» **Problem description**:
According to the text on compound screening assays, which two barriers can the cell barrier assay mimic?

» **Text section**:
------
Assays for Compound Screening and Characterization

© Fraunhofer IME | Susanne Schiffmann

A wide variety of compound screening assays are available. Emphasis is laid on cellular signaling processes, lipid metabolism, neuronal cell responses and immune cell activity. State-of-the-art immunological, cellular, genomic, proteomic and biochemical assays as well as modern techniques for metabolome analysis are employed. Furthermore we offer a cell barrier assay to mimic the blood brain barrier or intestinal barrier.

Cell barrier assay

© Fraunhofer IME | Thomas Ulshöfer

Cell barrier assays are used to investigate the pharmacokinetic potential of drug candidates. The cell barrier assay is able to mimic the blood brain barrier or the intestinal barrier. This model allows to determine the apparent permeability coefficient (Papp) and whether compounds influence functionality of tight cell-cell junctions.

Biometric Animal Telemetry System

© Fraunhofer IME | Tilo Knape

In order to better understand pathophysiological changes in vital parameters during the course of diseases and their significance for diseases, we offer a biometric animal telemetry system for in vivo measurement of blood pressure, ECG, heart rate, temperature and physical activity. This real time understanding makes it possible to specifically develop new therapy approaches and to optimize existing therapies. Transmitters are surgically implanted into laboratory animals to acquire data changes. They detect internal animal characteristics, process the information into data, which can be externally processed.
------
» **Extracted information**:

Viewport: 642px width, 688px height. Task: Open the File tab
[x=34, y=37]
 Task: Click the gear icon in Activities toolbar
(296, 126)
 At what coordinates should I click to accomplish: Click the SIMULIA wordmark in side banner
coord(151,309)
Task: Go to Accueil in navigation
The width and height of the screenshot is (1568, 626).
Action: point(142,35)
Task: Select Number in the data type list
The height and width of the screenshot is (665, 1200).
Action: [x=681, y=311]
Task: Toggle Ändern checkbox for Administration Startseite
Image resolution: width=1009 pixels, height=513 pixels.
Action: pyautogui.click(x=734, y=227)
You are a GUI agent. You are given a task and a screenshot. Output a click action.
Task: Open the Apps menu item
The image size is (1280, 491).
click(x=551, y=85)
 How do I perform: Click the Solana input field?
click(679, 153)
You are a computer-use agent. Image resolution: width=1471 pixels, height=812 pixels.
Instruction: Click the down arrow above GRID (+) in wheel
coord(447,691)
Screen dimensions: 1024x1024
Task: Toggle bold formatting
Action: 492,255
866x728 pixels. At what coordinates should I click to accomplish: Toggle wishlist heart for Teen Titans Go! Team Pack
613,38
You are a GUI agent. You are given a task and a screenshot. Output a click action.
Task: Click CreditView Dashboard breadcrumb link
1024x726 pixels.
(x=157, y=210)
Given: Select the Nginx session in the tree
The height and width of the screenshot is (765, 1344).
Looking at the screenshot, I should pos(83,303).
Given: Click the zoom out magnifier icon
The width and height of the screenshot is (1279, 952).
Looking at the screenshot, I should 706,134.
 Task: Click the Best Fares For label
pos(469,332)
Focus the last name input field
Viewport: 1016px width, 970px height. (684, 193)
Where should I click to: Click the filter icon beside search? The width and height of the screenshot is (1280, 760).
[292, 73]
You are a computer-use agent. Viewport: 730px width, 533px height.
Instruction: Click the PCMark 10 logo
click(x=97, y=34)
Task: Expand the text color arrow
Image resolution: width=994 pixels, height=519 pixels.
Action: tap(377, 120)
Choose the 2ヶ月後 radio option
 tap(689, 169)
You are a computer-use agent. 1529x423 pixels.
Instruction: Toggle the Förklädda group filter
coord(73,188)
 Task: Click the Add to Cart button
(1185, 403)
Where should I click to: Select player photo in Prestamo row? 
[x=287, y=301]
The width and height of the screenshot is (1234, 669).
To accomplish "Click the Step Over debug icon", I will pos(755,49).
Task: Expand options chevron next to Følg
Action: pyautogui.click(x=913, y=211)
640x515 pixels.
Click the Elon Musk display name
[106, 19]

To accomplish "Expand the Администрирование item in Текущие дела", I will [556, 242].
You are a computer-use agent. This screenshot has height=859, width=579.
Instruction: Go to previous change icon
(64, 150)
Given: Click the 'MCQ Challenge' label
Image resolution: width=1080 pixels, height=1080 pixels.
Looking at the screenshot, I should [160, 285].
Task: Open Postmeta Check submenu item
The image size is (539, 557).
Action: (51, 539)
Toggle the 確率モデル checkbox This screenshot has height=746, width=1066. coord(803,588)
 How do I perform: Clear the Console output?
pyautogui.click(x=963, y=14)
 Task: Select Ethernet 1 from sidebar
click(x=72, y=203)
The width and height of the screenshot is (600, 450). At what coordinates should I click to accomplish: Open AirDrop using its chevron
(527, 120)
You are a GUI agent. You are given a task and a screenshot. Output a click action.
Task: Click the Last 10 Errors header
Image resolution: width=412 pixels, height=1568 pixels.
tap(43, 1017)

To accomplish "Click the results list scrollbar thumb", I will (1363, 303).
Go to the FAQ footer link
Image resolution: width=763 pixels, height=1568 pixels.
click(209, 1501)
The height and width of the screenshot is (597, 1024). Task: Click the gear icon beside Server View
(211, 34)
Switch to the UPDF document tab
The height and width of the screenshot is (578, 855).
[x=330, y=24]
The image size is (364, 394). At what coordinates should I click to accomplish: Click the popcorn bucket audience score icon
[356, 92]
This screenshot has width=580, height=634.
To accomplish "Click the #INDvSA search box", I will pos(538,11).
------
» **Solution to this problem**:
The blood brain barrier and the intestinal barrier.